## STUDY QUESTIONS
1 – According to the delirium abstract, which symptoms did patients with delirium suffer more of? List all of them.
2 – Reproduce everything in the delirium abstract from "Edlund A.a · Lundström M.a" down to "Disord 1999;10:325–329 (DOI:10.1159/000017163)", word for word.

## DOCUMENT PASSAGE
■ ■ ■ ■ ■ ■ ■

Edlund A.a · Lundström M.a · Lundström G.a · Hedqvist B.a · Gustafson Y.b
aDepartment of Rehabilitation, Piteå River Valley Hospital, Piteå, and bDepartment of Geriatric Medicine, Umeå University Hospital, Umeå, Sweden Dement Geriatr Cogn Disord 1999;10:325–329 (DOI:10.1159/000017163)


The incidence of delirium, its predisposing factors, clinical profile, associated symptoms and consequences were investigated in 54 consecutive patients, 19 men and 35 women, mean age 77.1 years, admitted to an ‘ortho-geriatric unit’ with femoral neck fractures. The incidence of postoperative delirium was 15/54 (27.8%) and a logistic regression model found that dementia and a prolonged waiting time for the operation increased the risk of postoperative delirium. Delirium during the night was most common but in 5 patients the delirium was worst in the morning. Patients with delirium suffered more anxiety, depressed mood, emotionalism, delusions and hallucinations. A larger proportion of patients with delirium could not return to their previous dwelling, and a larger proportion of delirious patients were either dead, wheelchair-bound or bedridden at the 6-month follow-up (p < 0.005). The conclusion is that delirium is common and has a serious impact on the outcome after hip fracture surgery.

■ ■ ■ ■ ■ ■ ■

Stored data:
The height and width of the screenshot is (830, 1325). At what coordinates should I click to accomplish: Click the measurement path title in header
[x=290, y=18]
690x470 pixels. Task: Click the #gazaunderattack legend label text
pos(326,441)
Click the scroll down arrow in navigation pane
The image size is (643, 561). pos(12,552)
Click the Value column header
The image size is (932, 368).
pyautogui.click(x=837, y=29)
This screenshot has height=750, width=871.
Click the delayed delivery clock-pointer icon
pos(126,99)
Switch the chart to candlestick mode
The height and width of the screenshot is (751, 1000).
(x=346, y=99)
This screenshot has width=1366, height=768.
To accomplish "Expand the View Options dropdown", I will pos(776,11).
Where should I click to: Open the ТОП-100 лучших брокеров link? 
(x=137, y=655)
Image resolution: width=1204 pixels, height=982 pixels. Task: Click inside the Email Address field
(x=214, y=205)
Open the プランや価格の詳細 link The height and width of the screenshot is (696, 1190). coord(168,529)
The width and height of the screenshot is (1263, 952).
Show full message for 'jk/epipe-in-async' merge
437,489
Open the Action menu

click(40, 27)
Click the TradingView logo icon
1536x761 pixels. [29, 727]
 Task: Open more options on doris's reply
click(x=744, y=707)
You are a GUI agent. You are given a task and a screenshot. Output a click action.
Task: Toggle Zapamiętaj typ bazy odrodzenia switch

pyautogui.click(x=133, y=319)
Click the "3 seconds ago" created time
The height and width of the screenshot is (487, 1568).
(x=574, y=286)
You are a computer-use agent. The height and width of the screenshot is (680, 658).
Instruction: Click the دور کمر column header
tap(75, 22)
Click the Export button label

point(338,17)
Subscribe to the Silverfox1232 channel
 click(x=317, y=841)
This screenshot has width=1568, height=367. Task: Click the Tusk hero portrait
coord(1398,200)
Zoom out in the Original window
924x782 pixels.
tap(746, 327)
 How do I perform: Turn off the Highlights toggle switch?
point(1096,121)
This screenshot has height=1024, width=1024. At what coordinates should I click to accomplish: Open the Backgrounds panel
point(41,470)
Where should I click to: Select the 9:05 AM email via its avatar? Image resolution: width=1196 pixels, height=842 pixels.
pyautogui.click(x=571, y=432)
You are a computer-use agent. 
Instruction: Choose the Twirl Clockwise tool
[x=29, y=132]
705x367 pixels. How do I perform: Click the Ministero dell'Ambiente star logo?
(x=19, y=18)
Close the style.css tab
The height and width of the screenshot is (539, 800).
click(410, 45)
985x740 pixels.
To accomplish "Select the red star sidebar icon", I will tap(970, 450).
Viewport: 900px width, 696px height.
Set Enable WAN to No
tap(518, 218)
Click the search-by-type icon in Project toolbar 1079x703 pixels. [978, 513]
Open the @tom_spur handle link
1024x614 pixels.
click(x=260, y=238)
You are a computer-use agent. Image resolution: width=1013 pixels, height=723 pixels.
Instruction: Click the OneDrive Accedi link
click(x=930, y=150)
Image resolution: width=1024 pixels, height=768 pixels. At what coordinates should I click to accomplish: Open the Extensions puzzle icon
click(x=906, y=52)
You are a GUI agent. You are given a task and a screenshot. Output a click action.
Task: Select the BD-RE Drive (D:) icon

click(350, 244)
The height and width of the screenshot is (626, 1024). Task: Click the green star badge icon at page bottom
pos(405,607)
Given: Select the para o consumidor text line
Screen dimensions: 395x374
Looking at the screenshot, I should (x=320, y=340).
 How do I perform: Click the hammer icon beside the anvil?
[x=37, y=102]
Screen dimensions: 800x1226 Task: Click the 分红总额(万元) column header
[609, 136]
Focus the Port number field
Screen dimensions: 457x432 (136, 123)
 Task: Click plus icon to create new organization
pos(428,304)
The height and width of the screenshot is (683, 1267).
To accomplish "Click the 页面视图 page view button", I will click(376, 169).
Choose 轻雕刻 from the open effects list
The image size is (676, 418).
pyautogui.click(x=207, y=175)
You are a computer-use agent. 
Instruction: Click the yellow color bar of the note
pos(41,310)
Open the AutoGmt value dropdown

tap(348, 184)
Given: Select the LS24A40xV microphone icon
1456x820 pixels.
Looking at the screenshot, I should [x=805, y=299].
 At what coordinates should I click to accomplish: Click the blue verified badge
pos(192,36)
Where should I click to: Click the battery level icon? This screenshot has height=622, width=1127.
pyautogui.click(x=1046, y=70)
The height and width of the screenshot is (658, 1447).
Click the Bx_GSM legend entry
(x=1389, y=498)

■ ■ ■ ■ ■ ■ ■

## ANSWERS TO THE EXERCISE
1 – Anxiety, depressed mood, emotionalism, delusions, and hallucinations.

2 –
Edlund A.a · Lundström M.a · Lundström G.a · Hedqvist B.a · Gustafson Y.b
aDepartment of Rehabilitation, Piteå River Valley Hospital, Piteå, and bDepartment of Geriatric Medicine, Umeå University Hospital, Umeå, Sweden Dement Geriatr Cogn Disord 1999;10:325–329 (DOI:10.1159/000017163)